山口家(やまぐちけ)石塔婆群 (宮城県石巻市東福田字馬場)
密教系の逆修石塔婆で、「ア」字(胎蔵界大日)を主尊とする。南北朝時代中期 貞治六年(1366)の紀年銘がある。
山口家 胎蔵界大日種子石塔婆(南北朝時代中期 貞治五年 1366年、粘板岩、高さ 154Cm 幅 36Cm 厚さ 5Cm) |
頂部の右側を少し欠損する。身部は、上方に胎蔵界大日種子[ア」、下方は造立趣旨と紀年銘を刻む。
身部 上方
胎蔵界大日如来の種子「ア」を薬研彫する。
身部下方、刻銘 | 刻銘:「貞治五年(1366)十一月」 |
刻銘は、中央に「貞治五年(1366)十一月日、施主、敬白」、
向って右側に「右造立塔婆志趣者為浄通尼公七分全得也然越三大」、
左側に「僧祇一念阿字無量福恵果三密金剛乃至法界平等普利」と刻む。
密教系の石塔婆で、浄通尼公の逆修供養の為、南北朝時代中期 貞治五年(1366)十一月に造立された。
山口家(やまぐちけ)石塔婆群 (宮城県石巻市東福田字馬場)
釈迦種子の部分が割れて別にある。

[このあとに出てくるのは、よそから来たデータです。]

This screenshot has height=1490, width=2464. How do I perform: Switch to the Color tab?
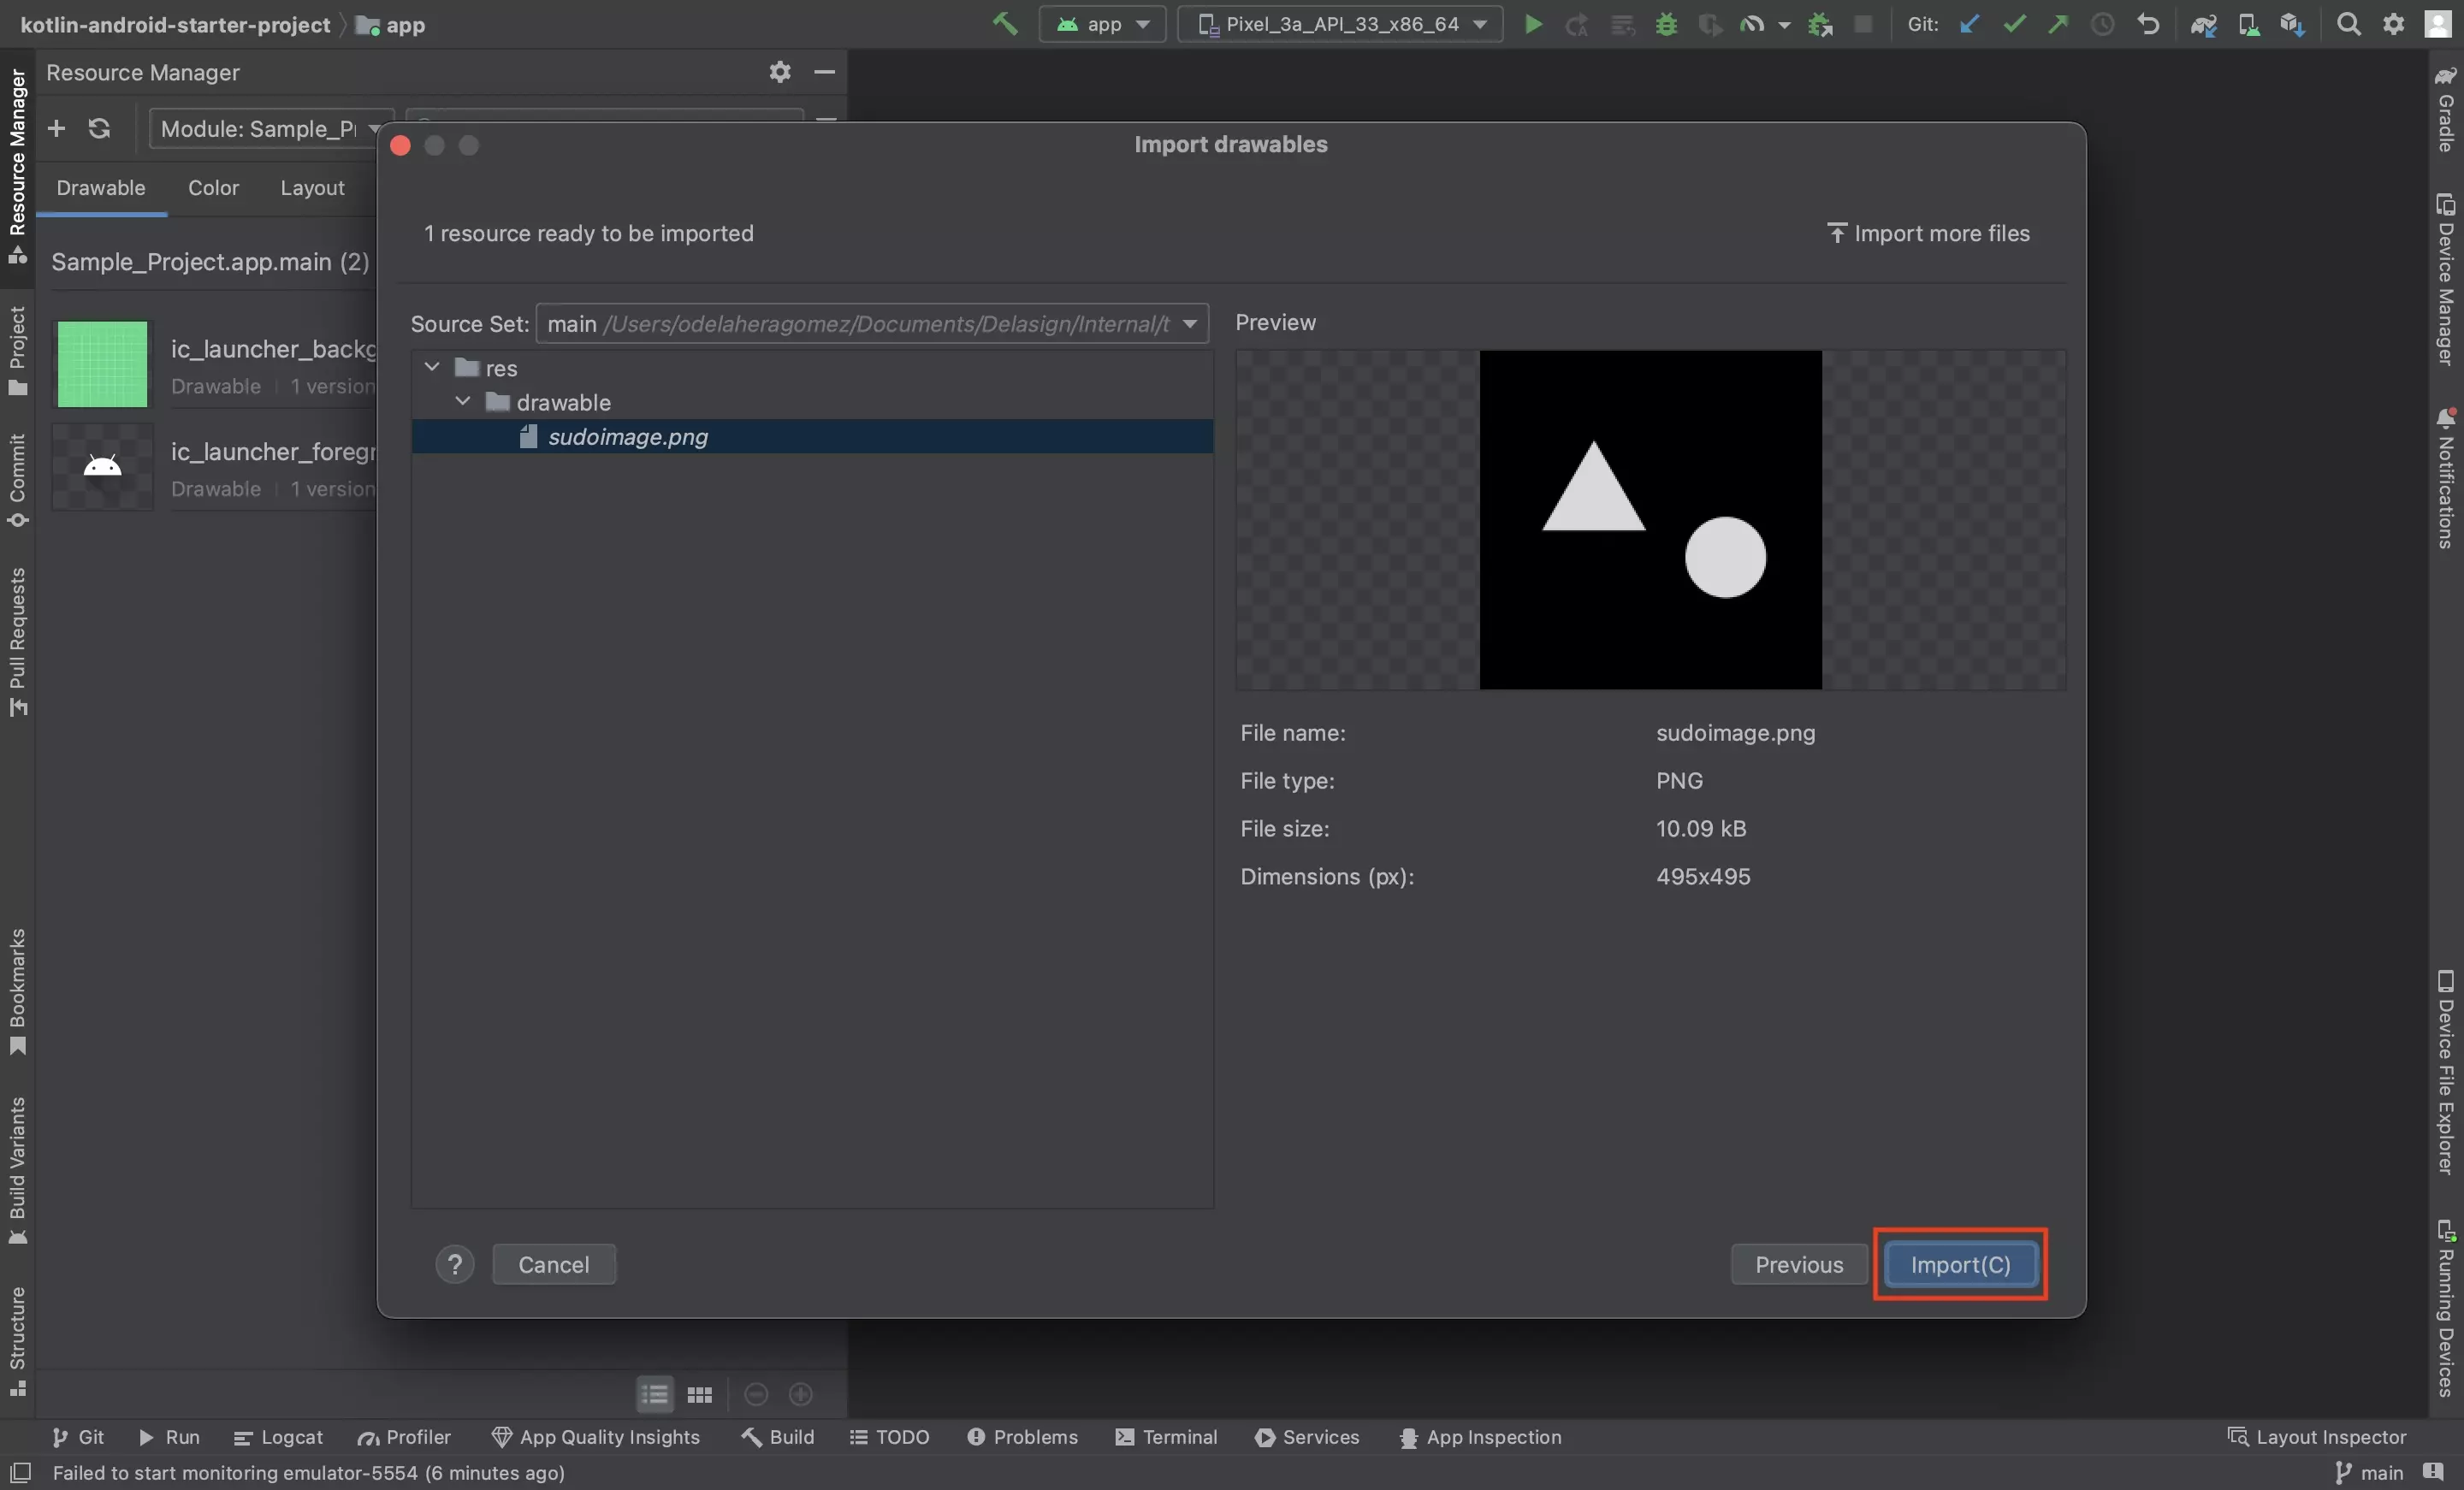[x=213, y=188]
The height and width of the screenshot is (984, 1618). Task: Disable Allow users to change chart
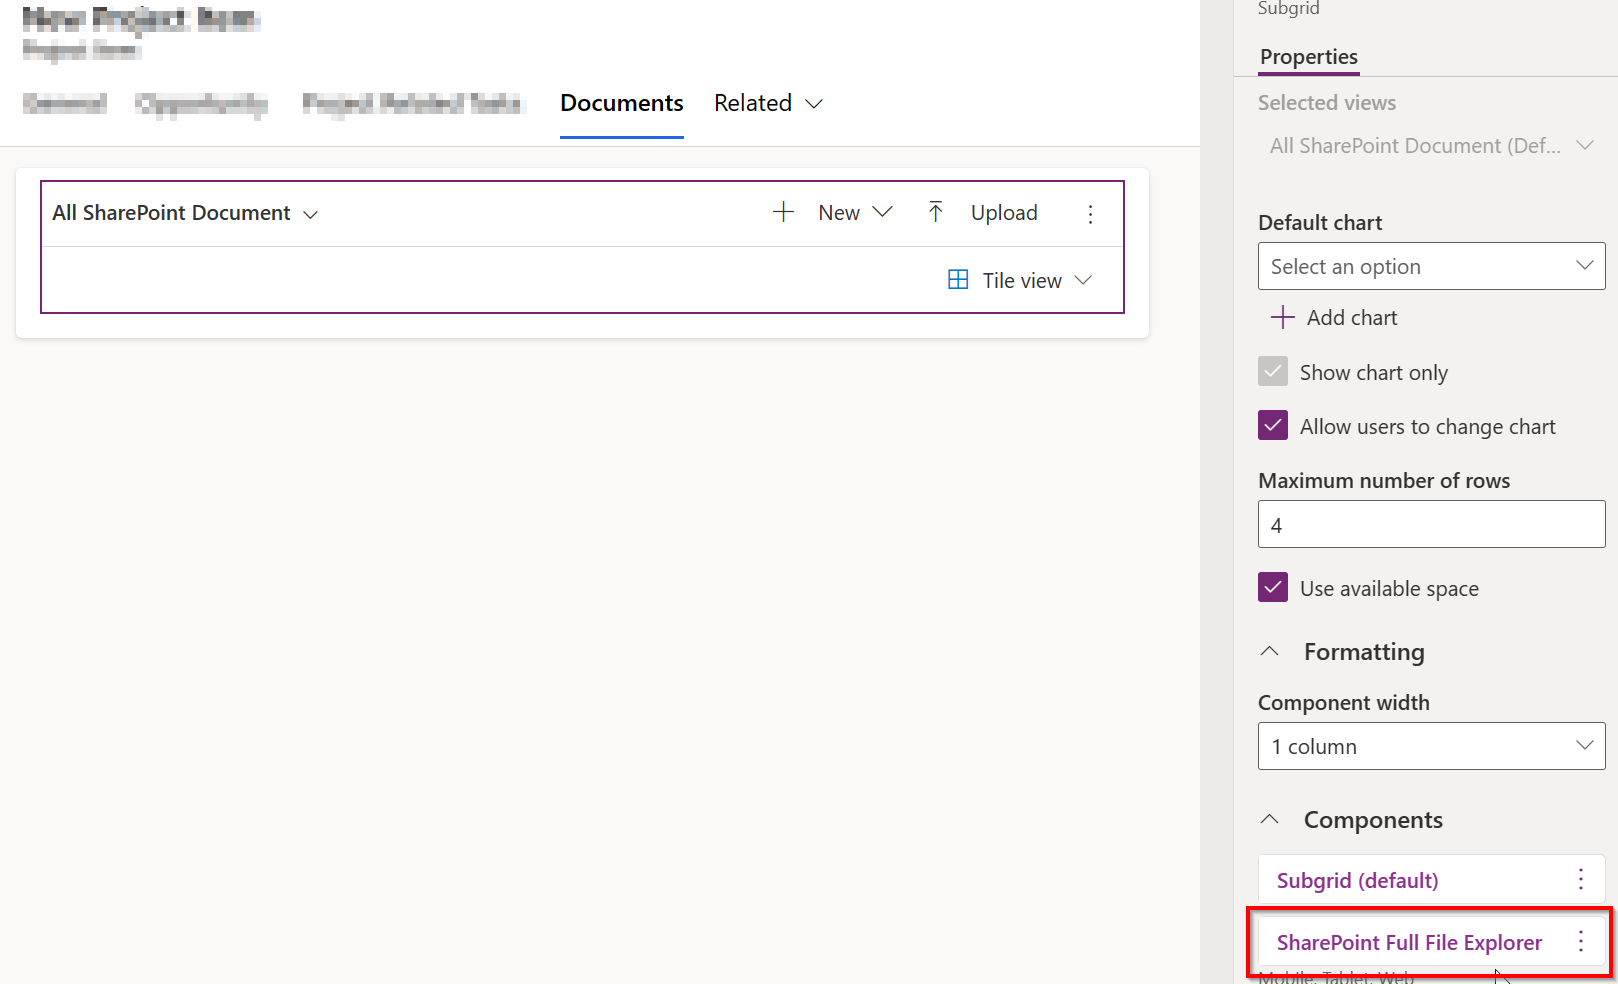click(x=1272, y=425)
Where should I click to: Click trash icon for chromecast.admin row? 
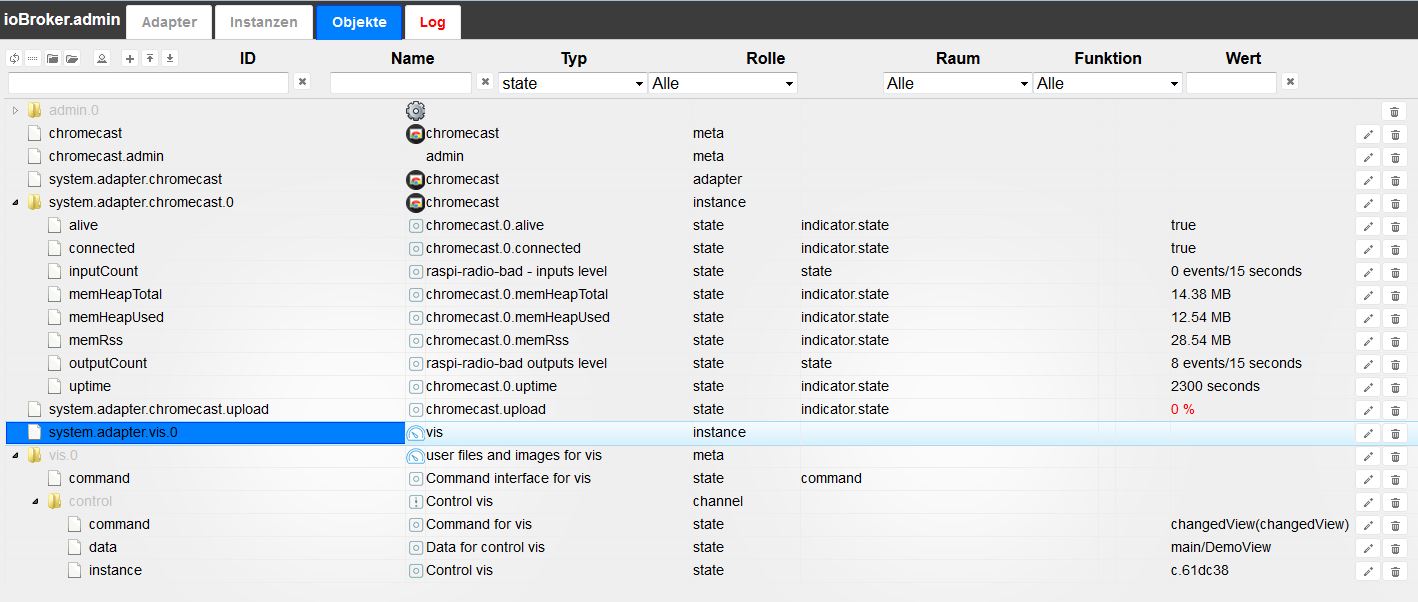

ここでは下部の刻銘部だけを掲載した。南北朝時代中期 貞治四年(1365)の在銘の双式石塔婆。
山口家釈迦種子石塔婆(断碑)(南北朝時代中期 貞治四年 1365年、粘板岩、高さ 83Cm 幅 31Cm 厚さ 5Cm) |
上記寸法は、上部の釈迦種子部を入れた寸法。刻銘は、中央に「貞治四年(1365)、乙巳、六月日、敬白」、
両側に「右志趣者相当過去念阿禅門」、「・・辰所修也乃至法界平等普利」と刻む。
本石塔婆群には、上記石塔婆と同文の願文で、同年同月の弥勒種子「ユ」を主尊とする「念阿尼公幷息女」の石塔婆があり
、本石塔婆と双式石塔婆とみられている。主尊とする釈迦種子「バク」と弥勒種子「ユ」は、釈迦涅槃から弥勒下生を暗示している。
刻銘:「貞治四年(1365)」
山口家(やまぐちけ)石塔婆群 (宮城県石巻市東福田字馬場)
無量寿(阿弥陀)種子「アン」を主尊とする石塔婆で、浄以禅門の百ケ日忌に造立された。南北朝時代中期 貞治六年(1367)の在銘。
山口家(やまぐちけ)一尊種子石塔婆(南北朝時代中期 貞治六年 1367年、粘板岩、高さ 117Cm 幅 38Cm 厚さ 6Cm) |
頭部はドーム形。身部は上方に無量寿(阿弥陀)種子「アン」、下方は造立趣旨と紀年銘を刻む。
身部 上方
無量寿(阿弥陀)如来の種子「アン」を薬研彫する。
種子「アン」は無量寿の他、普賢・大日などの仏尊を示すが、願文に「極楽往生」の文言があるので、無量寿(阿弥陀)とした。
下方の刻銘
中央に「貞治六年(1367)二月日、敬白」、
向かって右側に「右趣志者相当過去浄以禅門一百ケ日」、左側に「為出離生死往生浄土乃至法界利口也」と刻む。
山口家(やまぐちけ)石塔婆群
宅地造成の時 出土した石塔婆で、山口家の裏 山際に約68基の石塔婆が安置されている。
*JR石巻駅からミヤコ―バス石巻専修大学線 飯野川行きに乗車、福田バス停下車、南東方向へ徒歩 約1.2Km。石巻駅前のレンタカーの店で、自転車を借りるのが便利。